> TASK STATEMENT: Under this line are the records; write out word for word the part that begins at the line containing "Given: Expand the Open file dropdown arrow" and ends at the line containing "Task: Click the 'Χρόνος Γέννησης [GMT]' label", and no more.

> Records from a collection:
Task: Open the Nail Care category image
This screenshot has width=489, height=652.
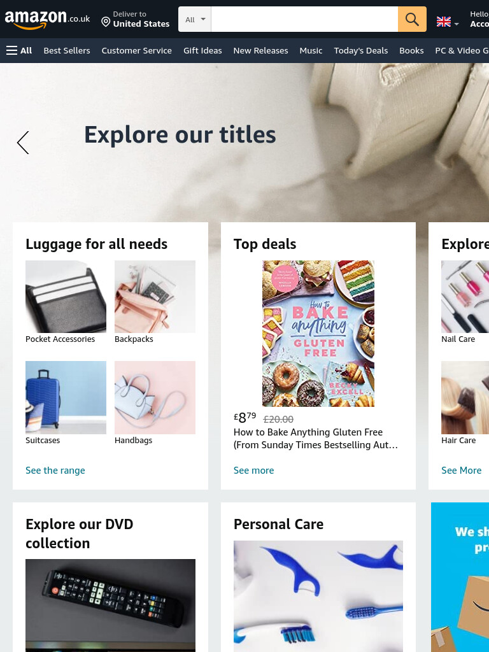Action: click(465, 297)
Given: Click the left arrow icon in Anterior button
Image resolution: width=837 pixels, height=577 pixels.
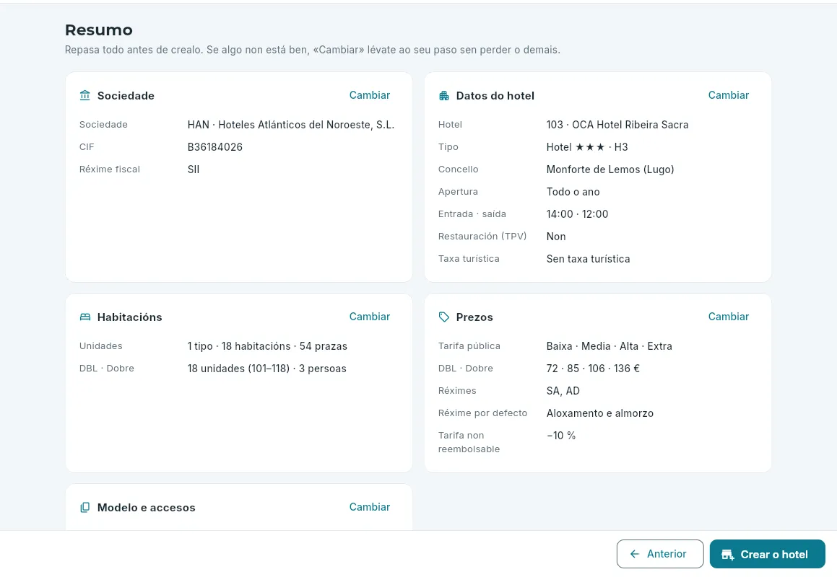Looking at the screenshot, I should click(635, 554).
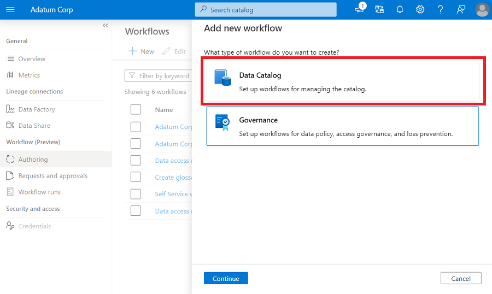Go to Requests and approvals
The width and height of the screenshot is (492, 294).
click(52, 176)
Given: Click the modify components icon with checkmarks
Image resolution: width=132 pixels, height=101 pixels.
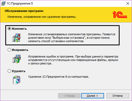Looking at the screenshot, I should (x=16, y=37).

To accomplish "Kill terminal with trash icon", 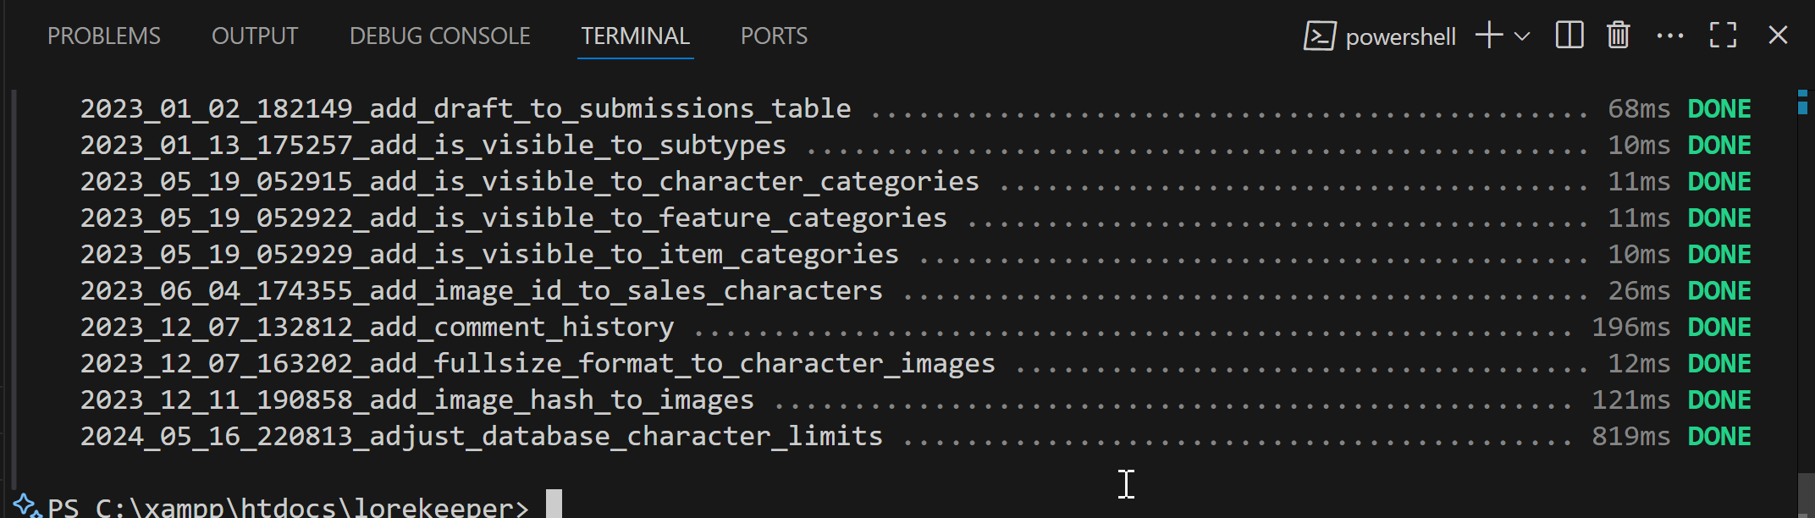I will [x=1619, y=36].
* * *
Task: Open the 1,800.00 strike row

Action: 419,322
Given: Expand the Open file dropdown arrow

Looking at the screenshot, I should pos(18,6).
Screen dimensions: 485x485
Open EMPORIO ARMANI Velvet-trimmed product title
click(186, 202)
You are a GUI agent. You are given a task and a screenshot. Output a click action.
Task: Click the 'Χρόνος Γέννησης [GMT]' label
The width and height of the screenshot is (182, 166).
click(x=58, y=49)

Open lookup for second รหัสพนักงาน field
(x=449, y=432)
...
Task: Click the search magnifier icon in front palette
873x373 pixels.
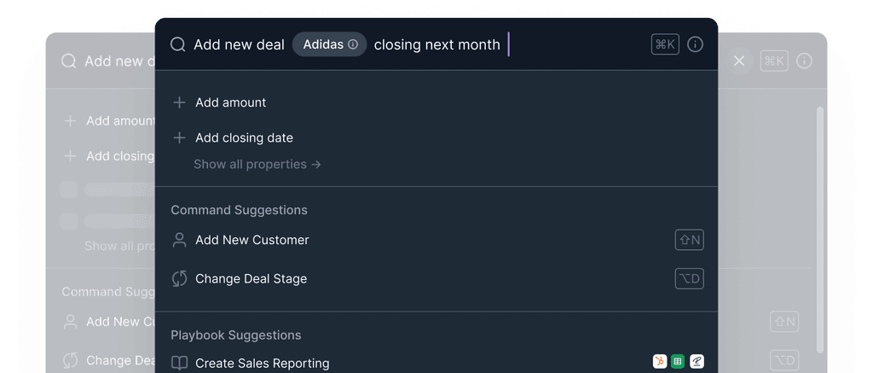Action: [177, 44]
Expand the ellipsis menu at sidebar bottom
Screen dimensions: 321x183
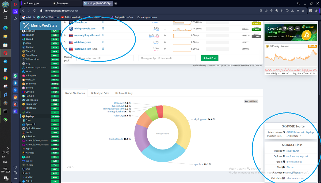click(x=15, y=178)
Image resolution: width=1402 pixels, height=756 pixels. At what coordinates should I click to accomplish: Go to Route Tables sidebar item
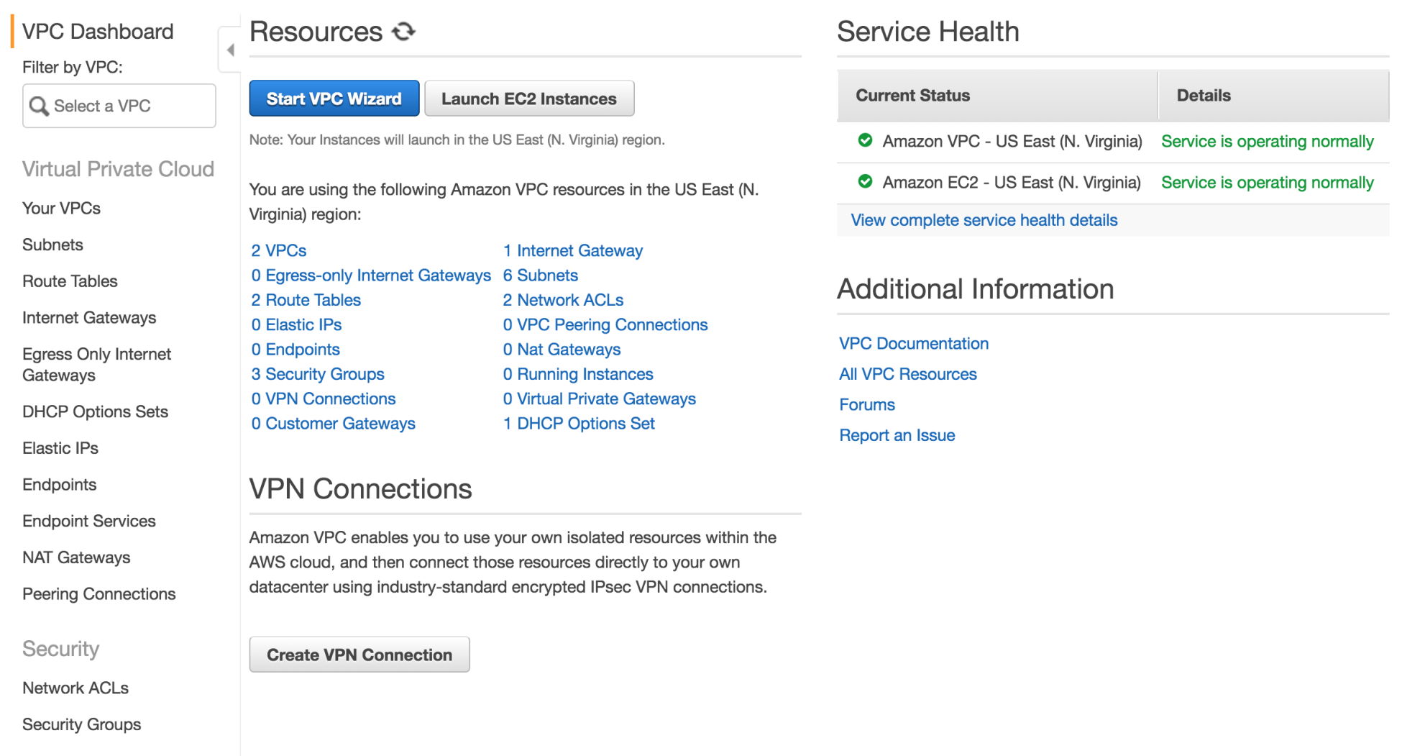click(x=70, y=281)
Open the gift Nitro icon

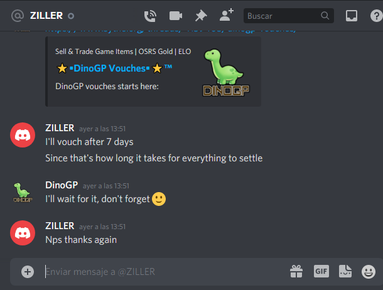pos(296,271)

> ANSWER TO THE PROBLEM:
Given: Expand the Open file dropdown arrow

Looking at the screenshot, I should pos(18,6).
Screen dimensions: 485x485
Open EMPORIO ARMANI Velvet-trimmed product title
click(186, 202)
You are a GUI agent. You are given a task and a screenshot. Output a click action.
Task: Click the 'Χρόνος Γέννησης [GMT]' label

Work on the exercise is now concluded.